The reason I thought of Cameron Hughes, and lest you think I’m a complete sycophant, I do have to note that that I thought Lot 81 was disappointing, I read an article in the Wall Street Journal yesterday that discussed “value marketing” particularly as it relates to high-end home espresso makers and Starbucks.
The gist is that Starbucks reports of a softening of foot traffic is directly related to people tightening up the belts on discretionary spending – the simplest way to do that is to make your coffee, or espresso, at home.

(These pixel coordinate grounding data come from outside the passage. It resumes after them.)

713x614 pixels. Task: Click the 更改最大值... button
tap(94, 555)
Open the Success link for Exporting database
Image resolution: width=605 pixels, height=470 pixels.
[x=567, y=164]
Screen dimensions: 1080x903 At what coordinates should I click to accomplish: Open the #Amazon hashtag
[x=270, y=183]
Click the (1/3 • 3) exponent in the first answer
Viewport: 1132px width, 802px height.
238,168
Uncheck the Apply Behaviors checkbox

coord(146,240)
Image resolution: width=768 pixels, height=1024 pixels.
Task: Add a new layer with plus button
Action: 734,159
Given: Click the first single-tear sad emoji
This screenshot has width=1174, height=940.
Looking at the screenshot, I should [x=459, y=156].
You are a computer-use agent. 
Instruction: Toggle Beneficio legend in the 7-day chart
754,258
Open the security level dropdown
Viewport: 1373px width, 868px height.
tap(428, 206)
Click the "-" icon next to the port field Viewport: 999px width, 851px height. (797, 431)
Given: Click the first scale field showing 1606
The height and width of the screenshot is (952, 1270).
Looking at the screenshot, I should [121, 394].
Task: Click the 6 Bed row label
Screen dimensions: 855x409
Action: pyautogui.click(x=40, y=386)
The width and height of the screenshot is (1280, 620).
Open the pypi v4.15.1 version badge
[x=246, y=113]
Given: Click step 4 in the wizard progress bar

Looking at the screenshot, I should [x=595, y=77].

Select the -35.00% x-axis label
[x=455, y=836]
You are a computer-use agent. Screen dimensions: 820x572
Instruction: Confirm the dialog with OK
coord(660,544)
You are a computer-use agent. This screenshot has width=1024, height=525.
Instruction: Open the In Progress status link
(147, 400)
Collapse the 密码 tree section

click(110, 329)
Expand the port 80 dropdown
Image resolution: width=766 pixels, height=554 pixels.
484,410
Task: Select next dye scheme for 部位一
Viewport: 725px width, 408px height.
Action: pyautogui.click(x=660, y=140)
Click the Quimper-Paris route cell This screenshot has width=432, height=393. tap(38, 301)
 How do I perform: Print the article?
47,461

According to a press release quoted in the article,
“Did you know cutting just one of those typical ‘tall’ lattes a day and replacing it with a delicious premium organic coffee you brew at home can save more than $1,200 a year?”
We have long heard the word-of-mouth that if you cut your Starbucks intake back to once a week, over the course of 10 years, you could save $17,000 or some equally large sum.
The thing is, analogous to wine, Cameron Hughes has been doing this since their launch.
Even if the messaging hasn’t been implicit, the consumer connection has always been, “drink great wine for a cheaper price and save money.”
* If I am Cameron Hughes, I would effectively double-down on this hand of wine selling blackjack and reinforce this messaging.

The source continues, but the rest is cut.